Patients and Methods
Between July 1994 and February 1999, 636 women (age ≥ 70 years) who had clinical stage I (T1N0M0 according to TNM classification) estrogen receptor (ER) –positive breast carcinoma treated by lumpectomy were randomly assigned to receive tamoxifen plus radiation therapy (TamRT; 317 women) or tamoxifen alone (Tam; 319 women). Primary end points were time to local or regional recurrence, frequency of mastectomy, breast cancer–specific survival, time to distant metastasis, and overall survival (OS).
Results
Median follow-up for treated patients is now 12.6 years.

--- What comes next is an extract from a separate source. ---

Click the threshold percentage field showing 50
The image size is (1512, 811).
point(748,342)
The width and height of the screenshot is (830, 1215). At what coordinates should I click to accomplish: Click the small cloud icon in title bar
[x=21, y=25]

At 10 years, 98% of patients receiving TamRT (95% CI, 96% to 99%) compared with 90% of those receiving Tam (95% CI, 85% to 93%) were free from local and regional recurrences. There were no significant differences in time to mastectomy, time to distant metastasis, breast cancer–specific survival, or OS between the two groups. Ten-year OS was 67% (95% CI, 62% to 72%) and 66% (95% CI, 61% to 71%) in the TamRT and Tam groups, respectively.
Conclusion
With long-term follow-up, the previously observed small improvement in locoregional recurrence with the addition of radiation therapy remains. However, this does not translate into an advantage in OS, distant disease-free survival, or breast preservation. Depending on the value placed on local recurrence, Tam remains a reasonable option for women age ≥ 70 years with ER-positive early-stage breast cancer.